Al di là del modus operandi del capo della sicurezza, la morte di Mario Paciolla ha posto in evidenza una serie di problematiche nella gestione della Missione da parte del suo capo in carica: il diplomatico messicano Carlos Ruiz Massieu. Secondo le informazioni recuperate dalla giornalista colombiana Claudia Duque, nei quattro giorni successivi alla morte di Paciolla, tutti i membri della missione hanno ricevuto tre email che imponevano «l’obbligo di riservatezza e il divieto di concedere interviste e dichiarazioni ai media» sull’episodio. Allo stesso modo, sul profilo Twitter ufficiale del capo della missione non è stato fatto alcun riferimento alla morte del funzionario.

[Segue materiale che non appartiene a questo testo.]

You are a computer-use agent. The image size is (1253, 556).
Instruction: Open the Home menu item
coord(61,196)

Secondo il giornalista tedesco Stephan Kroener, esperto di politica colombiana, «l’Onu aveva il dovere di accompagnare il corpo di Mario e consegnarlo ai suoi genitori, parlare con loro e spiegare cosa pensavano fosse successo. Il silenzio è complice e in questo caso il silenzio mostrato dall’Onu davanti alla famiglia e agli amici di Mario è una vergogna per l’intera organizzazione».

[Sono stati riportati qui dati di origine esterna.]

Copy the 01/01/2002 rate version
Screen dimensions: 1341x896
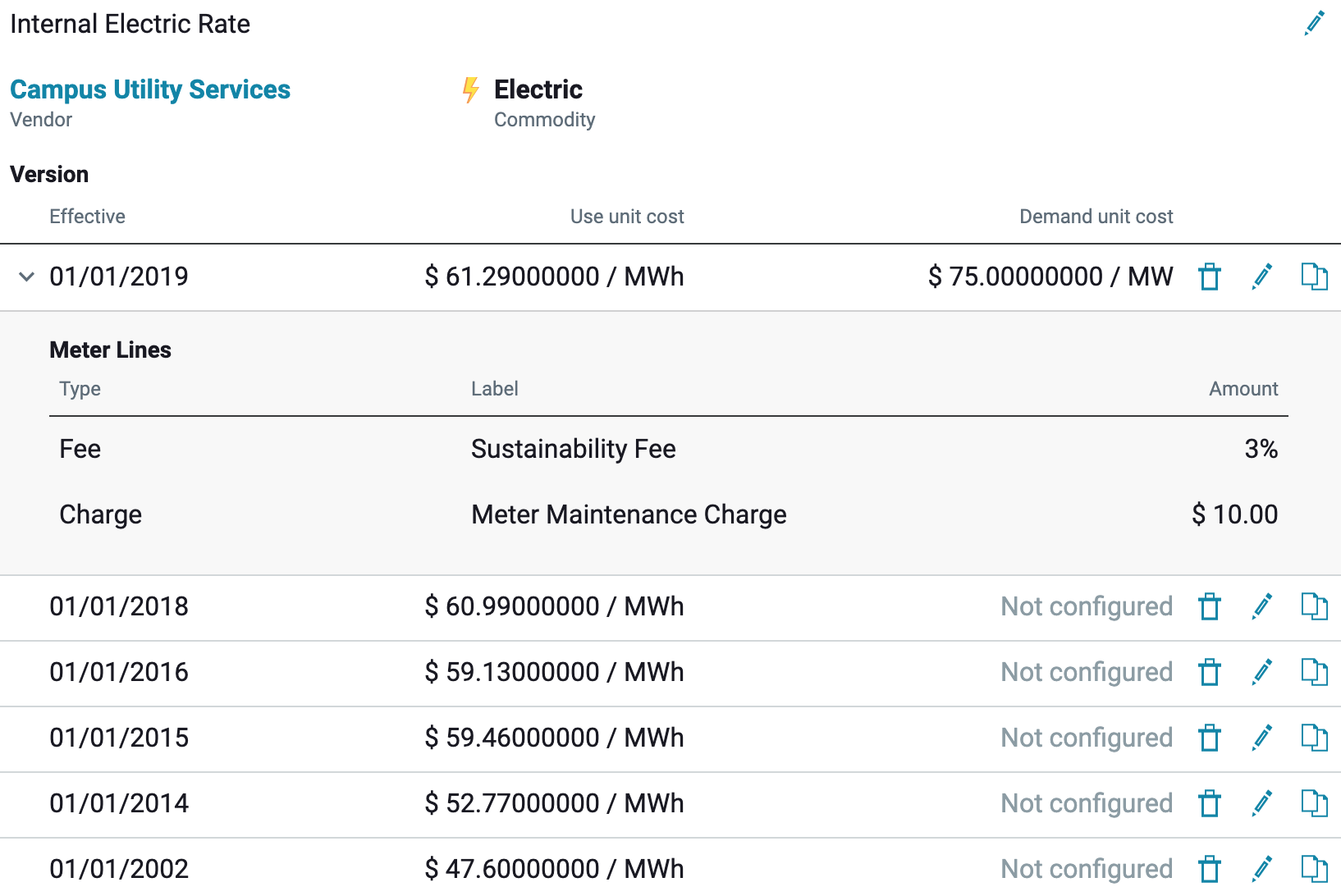(x=1316, y=869)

LA FIGURA DI RUIZ MASSIEU era giá stata al centro di uno scandalo internazionale nel 2016, quando la rivista Proceso pubblicó le mail raccolte da MexicoLeaks, in cui la zia del capo della Missione, Claudia Ruiz Massieu Salinas, utilizzava la sua influenza politica, in quanto ministra degli Esteri in Messico, per promuovere la rielezione di Carlos come membro della Commissione consultiva degli Affari amministrativi e bilancio dell’Onu. Una raccomandazione non banale, in quanto la famiglia Ruiz Massieu rappresenta uno storico gruppo di potere in Messico, con una radicata influenza sul partito di stato, il Partido Revolucionario de los Trabajadores (Pri), il quale ha governato negli ultimi decenni il Paese finendo sotto inchiesta per crimini di corruzione, narcotraffico e sparizioni di civili.

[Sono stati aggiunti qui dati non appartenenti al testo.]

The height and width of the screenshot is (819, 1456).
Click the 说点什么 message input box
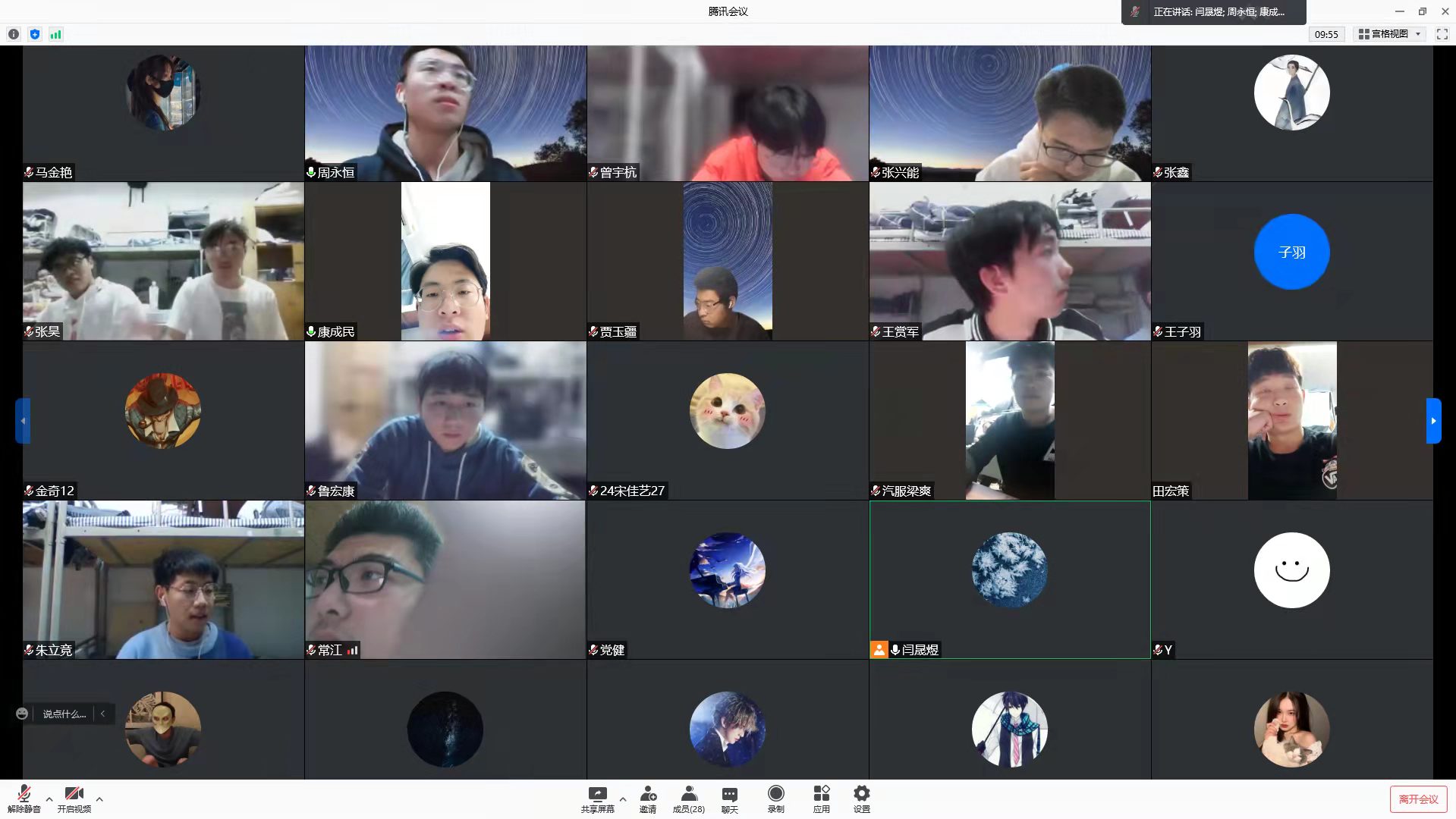(64, 714)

LA GIORNALISTA CLAUDIA DUQUE ha raccolto diverse fonti interne all’Onu che sottolineano l’apparente vicinanza di Carlos Ruiz Massieu alla sfera politica dell’uribismo, il gruppo di potere colombiano di cui fa parte il presidente uscente Ivan Duque.
Esistevano, secondo la giornalista, delle tensioni interne alla Missione legate alla gestione “politica” del lavoro di verifica degli Accordi di Pace. Lo stesso Paciolla aveva espresso il suo disaccordo verso le modalità di comunicazione della Missione e verso una gestione verticale e “gerarchica” che trascurava i bisogni dei suoi funzionari meno influenti.

Di sicuro, a distanza di due anni, non ci sono risposte definitive su quanto accaduto tra la notte del 14 luglio, quando Mario è stato visto mentre discuteva al telefono fuori casa, e la mattina dopo, quando il suo corpo fu trovato senza vita dai suoi colleghi. Non sono ancora stati pubblicati i risultati dell’autopsia svolta a Roma e l’attività della Procura italiana sembra essere giunta in un vicolo cieco. Le inchieste televisive prodotte in Italia sul caso non sono riuscite a dare l’impulso sperato alle indagini.

RESTA INVECE ACCESA la rabbia e la sete di giustizia dei familiari e amici di Mario che hanno dato vita all’associazione “Giustizia per Mario Paciolla” con cui cercano di mantenere viva la memoria del funzionario e attivare la società civile per mettere pressione alle autorità coinvolte nel caso.
L’appello dei genitori, Anna Motta e Pino Paciolla, è sempre lo stesso da due anni a questa parte: «Chi sa parli».